#### Task to carry out:
Look in the data below for the line that contains "Instruction: Open the info". Copy that line and the remaining lines exactly.

(Records from a data source)

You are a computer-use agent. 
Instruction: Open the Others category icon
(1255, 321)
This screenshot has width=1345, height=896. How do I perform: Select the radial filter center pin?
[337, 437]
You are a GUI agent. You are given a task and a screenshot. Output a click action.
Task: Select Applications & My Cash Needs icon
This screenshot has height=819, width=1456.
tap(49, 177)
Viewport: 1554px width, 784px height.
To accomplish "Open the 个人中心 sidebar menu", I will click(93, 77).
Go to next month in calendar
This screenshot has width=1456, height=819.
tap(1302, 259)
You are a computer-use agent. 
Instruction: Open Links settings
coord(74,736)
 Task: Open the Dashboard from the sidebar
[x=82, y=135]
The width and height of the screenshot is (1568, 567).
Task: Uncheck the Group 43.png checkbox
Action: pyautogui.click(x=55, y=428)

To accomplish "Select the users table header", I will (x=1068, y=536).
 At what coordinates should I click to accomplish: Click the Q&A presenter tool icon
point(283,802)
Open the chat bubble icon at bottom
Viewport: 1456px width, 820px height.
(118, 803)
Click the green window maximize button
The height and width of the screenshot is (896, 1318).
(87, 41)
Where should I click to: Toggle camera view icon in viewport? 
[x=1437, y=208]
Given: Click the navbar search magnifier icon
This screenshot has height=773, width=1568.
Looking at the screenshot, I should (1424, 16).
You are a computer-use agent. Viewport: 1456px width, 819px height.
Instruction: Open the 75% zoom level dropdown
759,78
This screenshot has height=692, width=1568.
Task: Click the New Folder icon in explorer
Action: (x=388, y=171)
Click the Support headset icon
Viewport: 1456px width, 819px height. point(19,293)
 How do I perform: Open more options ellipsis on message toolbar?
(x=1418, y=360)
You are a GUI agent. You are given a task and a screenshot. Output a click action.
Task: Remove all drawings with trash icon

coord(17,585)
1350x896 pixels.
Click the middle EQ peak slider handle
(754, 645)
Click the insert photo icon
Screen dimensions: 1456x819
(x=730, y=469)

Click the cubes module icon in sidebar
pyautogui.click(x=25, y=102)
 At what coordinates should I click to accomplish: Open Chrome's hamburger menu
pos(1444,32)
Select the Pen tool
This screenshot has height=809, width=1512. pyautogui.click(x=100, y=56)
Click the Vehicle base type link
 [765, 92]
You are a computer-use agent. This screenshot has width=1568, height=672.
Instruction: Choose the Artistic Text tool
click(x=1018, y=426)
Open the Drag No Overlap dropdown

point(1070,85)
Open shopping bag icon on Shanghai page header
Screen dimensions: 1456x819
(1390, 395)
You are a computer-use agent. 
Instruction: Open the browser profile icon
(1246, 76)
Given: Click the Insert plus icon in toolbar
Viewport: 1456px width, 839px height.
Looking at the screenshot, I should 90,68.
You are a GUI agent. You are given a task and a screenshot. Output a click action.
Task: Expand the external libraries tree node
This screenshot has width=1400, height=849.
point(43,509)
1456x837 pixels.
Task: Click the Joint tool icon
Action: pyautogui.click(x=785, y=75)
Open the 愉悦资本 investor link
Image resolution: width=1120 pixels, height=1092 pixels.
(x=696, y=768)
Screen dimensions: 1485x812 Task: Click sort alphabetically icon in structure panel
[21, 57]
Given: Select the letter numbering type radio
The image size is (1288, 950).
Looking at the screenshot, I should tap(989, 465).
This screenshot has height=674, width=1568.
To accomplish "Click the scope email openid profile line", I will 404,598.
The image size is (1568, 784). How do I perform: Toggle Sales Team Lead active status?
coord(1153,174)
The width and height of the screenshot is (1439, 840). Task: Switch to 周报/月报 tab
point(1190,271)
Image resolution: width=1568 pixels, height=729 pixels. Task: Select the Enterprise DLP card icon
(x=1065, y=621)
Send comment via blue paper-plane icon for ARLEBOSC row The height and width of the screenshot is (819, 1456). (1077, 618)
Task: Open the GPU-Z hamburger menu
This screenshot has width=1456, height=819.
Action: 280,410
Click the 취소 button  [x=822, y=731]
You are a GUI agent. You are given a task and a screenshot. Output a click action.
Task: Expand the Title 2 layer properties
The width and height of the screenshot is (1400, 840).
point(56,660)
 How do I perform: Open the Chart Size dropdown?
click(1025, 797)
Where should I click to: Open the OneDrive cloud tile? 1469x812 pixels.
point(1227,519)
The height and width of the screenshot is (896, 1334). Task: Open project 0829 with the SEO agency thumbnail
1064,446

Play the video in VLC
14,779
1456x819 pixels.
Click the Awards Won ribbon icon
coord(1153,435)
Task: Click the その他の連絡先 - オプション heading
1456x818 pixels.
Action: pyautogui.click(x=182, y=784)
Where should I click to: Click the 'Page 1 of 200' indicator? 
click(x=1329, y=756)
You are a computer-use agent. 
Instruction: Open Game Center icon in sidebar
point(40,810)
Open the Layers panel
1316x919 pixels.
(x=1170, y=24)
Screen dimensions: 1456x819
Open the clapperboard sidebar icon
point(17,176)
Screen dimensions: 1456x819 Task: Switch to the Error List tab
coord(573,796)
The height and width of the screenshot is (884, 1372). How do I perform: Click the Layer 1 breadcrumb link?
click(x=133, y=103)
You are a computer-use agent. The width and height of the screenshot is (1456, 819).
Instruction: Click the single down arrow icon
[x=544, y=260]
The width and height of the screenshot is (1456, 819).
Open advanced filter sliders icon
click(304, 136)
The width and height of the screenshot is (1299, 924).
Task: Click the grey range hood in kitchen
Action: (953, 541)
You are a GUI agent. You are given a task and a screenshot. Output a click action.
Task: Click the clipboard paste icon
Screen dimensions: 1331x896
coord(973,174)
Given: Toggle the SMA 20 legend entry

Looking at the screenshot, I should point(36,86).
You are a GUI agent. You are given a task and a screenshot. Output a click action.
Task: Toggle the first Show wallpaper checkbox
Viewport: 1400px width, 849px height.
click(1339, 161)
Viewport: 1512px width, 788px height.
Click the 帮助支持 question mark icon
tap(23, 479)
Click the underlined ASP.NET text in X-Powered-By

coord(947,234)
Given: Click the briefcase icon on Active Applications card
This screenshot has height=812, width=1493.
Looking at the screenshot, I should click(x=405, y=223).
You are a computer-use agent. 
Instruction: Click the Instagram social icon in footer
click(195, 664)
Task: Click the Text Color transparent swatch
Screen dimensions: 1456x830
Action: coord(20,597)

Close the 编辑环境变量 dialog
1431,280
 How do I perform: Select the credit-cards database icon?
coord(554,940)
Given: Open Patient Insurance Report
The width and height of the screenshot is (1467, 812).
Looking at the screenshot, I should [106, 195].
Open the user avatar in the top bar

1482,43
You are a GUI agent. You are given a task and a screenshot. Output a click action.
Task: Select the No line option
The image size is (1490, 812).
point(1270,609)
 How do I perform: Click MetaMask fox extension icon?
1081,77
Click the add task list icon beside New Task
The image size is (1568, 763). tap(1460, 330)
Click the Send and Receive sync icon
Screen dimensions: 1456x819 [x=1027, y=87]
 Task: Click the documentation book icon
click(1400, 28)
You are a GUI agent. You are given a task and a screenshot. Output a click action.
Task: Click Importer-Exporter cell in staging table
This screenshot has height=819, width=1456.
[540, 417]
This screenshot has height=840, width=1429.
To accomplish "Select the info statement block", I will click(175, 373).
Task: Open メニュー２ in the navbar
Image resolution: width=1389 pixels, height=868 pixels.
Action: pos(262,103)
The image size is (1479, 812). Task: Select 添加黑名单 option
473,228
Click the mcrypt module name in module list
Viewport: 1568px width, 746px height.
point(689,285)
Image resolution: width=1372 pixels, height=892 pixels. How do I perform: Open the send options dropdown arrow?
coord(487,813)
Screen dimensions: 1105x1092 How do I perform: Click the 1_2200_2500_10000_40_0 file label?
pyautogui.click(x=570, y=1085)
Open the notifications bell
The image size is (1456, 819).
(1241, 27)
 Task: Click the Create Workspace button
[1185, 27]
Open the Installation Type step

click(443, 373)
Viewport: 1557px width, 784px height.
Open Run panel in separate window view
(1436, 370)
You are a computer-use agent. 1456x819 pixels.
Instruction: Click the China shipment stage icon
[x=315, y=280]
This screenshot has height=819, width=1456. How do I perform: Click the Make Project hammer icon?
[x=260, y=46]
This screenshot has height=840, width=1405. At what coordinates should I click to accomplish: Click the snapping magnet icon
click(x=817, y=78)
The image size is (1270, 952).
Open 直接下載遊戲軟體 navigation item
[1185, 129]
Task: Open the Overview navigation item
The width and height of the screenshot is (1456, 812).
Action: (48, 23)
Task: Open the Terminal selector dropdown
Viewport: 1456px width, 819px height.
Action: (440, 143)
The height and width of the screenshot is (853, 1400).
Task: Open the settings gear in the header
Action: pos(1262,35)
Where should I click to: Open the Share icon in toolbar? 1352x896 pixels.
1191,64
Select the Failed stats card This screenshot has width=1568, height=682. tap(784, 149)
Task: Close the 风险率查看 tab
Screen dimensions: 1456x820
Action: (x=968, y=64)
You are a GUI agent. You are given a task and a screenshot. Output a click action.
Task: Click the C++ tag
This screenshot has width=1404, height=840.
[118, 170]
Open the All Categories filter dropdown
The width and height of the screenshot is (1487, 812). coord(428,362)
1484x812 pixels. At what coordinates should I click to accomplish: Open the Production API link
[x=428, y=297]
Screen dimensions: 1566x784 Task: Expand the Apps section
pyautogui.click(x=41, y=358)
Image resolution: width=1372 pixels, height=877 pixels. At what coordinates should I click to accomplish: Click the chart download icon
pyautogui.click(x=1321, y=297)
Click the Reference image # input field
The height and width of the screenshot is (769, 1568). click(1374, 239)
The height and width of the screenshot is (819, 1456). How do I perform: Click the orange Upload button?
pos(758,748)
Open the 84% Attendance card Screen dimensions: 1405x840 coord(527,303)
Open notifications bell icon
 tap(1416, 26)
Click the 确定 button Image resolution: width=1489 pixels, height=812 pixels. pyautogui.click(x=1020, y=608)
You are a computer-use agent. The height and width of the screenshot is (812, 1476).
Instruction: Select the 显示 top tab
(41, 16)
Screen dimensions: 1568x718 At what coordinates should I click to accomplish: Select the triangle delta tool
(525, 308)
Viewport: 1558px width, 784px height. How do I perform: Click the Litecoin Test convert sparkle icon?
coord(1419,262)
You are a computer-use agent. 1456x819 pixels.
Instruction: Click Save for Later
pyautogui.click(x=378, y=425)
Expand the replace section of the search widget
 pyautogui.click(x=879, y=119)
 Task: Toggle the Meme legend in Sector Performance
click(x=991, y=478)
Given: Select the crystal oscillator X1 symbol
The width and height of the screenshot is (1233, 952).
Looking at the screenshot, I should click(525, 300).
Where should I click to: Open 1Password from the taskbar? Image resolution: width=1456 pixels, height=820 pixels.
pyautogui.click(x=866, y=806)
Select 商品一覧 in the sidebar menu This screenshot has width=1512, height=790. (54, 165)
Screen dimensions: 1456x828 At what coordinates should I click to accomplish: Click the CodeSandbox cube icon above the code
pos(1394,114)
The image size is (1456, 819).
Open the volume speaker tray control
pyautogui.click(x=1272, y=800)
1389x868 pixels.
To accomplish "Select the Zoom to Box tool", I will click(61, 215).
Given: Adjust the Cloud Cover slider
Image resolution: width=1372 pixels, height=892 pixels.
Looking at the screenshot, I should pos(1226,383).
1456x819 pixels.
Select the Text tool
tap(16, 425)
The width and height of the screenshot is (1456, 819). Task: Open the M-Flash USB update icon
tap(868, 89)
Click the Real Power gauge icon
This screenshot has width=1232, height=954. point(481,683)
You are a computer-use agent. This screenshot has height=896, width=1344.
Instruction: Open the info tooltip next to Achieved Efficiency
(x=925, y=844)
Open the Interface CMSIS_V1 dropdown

#### Result of the exercise:
Instruction: Open the info tooltip next to Achieved Efficiency
(x=925, y=844)
Open the Interface CMSIS_V1 dropdown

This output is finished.